The Clinical Spectrum of Ataxia with Oculomotor Apraxia Type 2
- Relevant disclosures and conflicts of interest are listed at the end of this article.
Ataxia with oculomotor apraxia type 2 (AOA2) is an inherited disorder caused by mutations within both alleles of the senataxin gene. First symptoms are usually recognized before the age of 30. Unlike several other autosomal recessive cerebellar ataxia syndromes, levels of alpha-fetoprotein are nearly always elevated in AOA2 and thus narrowing down the differential diagnosis list. We present 3 video cases illustrating and expanding the clinical spectrum of AOA2, with 1 case bearing a novel mutation with cervical dystonia as the first symptom, the absence of neuropathy, and a disease onset beyond the age of 40. Furthermore, all patients were assessed by oculographic analysis, which revealed distinct patterns of oculomotor abnormalities. The clinical spectrum of AOA2 might be even broader than previously described in larger series. Oculography might be a useful tool to detect subclinical oculomotor apraxia in this disorder.
With a prevalence of ~8%, ataxia with oculomotor apraxia type 2 (AOA2) may be the third-most common non-Friedreich autosomal recessive cerebellar ataxia in the European population.[1, 2] Disease-causing mutations lie in the SETX gene (9q34) coding for senataxin, which is thought to be involved as a helicase in DNA transcription and RNA processing.[3, 4] The clinical spectrum of AOA2 includes cerebellar ataxia, sensorimotor neuropathy, oculomotor apraxia, pyramidal signs, mild cognitive impairment, skeletal deformities, and hyperkinetic movement disorders, including head tremor, dystonia, chorea, and myoclonus. Cerebellar atrophy and elevated alpha-fetoprotein (AFP; 99%) are usually present from early on.[5, 6] The absence of both peripheral neuropathy and cerebellar atrophy is nearly exclusive for AOA2.
Clinically, oculomotor apraxia is characterized by an initial head thrust, which is followed by eye movements to the intended side.
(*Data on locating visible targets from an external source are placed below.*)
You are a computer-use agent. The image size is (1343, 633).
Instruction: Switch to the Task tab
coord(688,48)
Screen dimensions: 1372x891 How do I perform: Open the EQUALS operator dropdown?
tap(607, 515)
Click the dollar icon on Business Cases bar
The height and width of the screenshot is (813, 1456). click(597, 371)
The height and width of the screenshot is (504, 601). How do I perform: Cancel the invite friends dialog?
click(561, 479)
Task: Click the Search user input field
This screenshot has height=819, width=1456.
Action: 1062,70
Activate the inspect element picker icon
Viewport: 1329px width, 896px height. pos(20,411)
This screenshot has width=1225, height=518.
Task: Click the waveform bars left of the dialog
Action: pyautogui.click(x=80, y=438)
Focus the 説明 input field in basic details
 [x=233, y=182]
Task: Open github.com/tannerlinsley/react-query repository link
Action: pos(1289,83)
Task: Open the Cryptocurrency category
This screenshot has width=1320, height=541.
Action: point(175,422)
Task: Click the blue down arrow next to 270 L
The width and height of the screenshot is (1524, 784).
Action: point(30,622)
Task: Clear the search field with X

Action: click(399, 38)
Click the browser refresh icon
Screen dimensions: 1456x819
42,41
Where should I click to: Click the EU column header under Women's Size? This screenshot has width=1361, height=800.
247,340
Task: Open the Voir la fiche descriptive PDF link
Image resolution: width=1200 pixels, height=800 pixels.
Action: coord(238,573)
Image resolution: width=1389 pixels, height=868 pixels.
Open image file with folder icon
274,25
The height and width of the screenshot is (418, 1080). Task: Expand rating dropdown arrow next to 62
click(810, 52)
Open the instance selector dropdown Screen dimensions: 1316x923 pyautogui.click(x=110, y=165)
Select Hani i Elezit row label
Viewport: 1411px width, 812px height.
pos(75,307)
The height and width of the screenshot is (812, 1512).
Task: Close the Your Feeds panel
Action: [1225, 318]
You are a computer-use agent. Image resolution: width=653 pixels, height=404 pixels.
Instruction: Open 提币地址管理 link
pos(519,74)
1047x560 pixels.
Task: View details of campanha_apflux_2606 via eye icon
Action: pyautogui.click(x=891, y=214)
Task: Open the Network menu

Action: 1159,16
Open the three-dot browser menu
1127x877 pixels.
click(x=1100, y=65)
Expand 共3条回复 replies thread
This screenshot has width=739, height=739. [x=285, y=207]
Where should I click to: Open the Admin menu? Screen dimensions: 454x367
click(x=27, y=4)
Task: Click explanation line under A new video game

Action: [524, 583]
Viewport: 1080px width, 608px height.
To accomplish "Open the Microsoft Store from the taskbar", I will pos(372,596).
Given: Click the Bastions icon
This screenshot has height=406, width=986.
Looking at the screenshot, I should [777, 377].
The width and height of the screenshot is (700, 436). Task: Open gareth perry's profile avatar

The name of the disease can be misleading because oculomotor apraxia is absent in half of the patients with AOA2. The term “apraxia” is also considered to be a misnomer in this context because it usually refers to the inability to properly execute skilled voluntary movements, despite normal elementary sensorimotor function.
We report on 3 illustrative video cases of genetically confirmed AOA2, which show the wide clinical spectrum of the disease and describe new clinical features and a new mutation.
Illustrative Cases: Clinical Presentation
This 24-year-old Macedonian female with known Sturge-Weber syndrome first complained about unsteadiness at the age of 11. At initial evaluation, she presented with gait ataxia, increased left-sided muscle tone, reduced tendon reflexes, and oculomotor apraxia. Family history was unremarkable, and the brain MRI was normal. However, cerebellar atrophy was observed on a subsequent scan 5 years later. At the age of 16, the AFP was slightly elevated (6.7 ng/mL; N < 5.8 ng/mL). Over the next 8 years, the disease progressed to an advanced cerebellar syndrome with sensorimotor polyneuropathy, scoliosis, and pes cavus. Oculomotor examination revealed convergent strabismus, gaze-evoked nystagmus, and slowing of saccades, but without clear-cut oculomotor apraxia (see Video, Segment 1). The AFP level at this time was normal (11.3 ng/mL; N < 13 ng/mL). Subsequent genetic testing revealed compound heterozygous mutations of the SETX gene (Table 1).
Table 1. Case synopsis
|Age at onset||11 years||~40 years||Early adolescence|
|Age at referral||24 years||56 years||35 years|
(frameshift mutation → p.Gln1864ArgfsX34)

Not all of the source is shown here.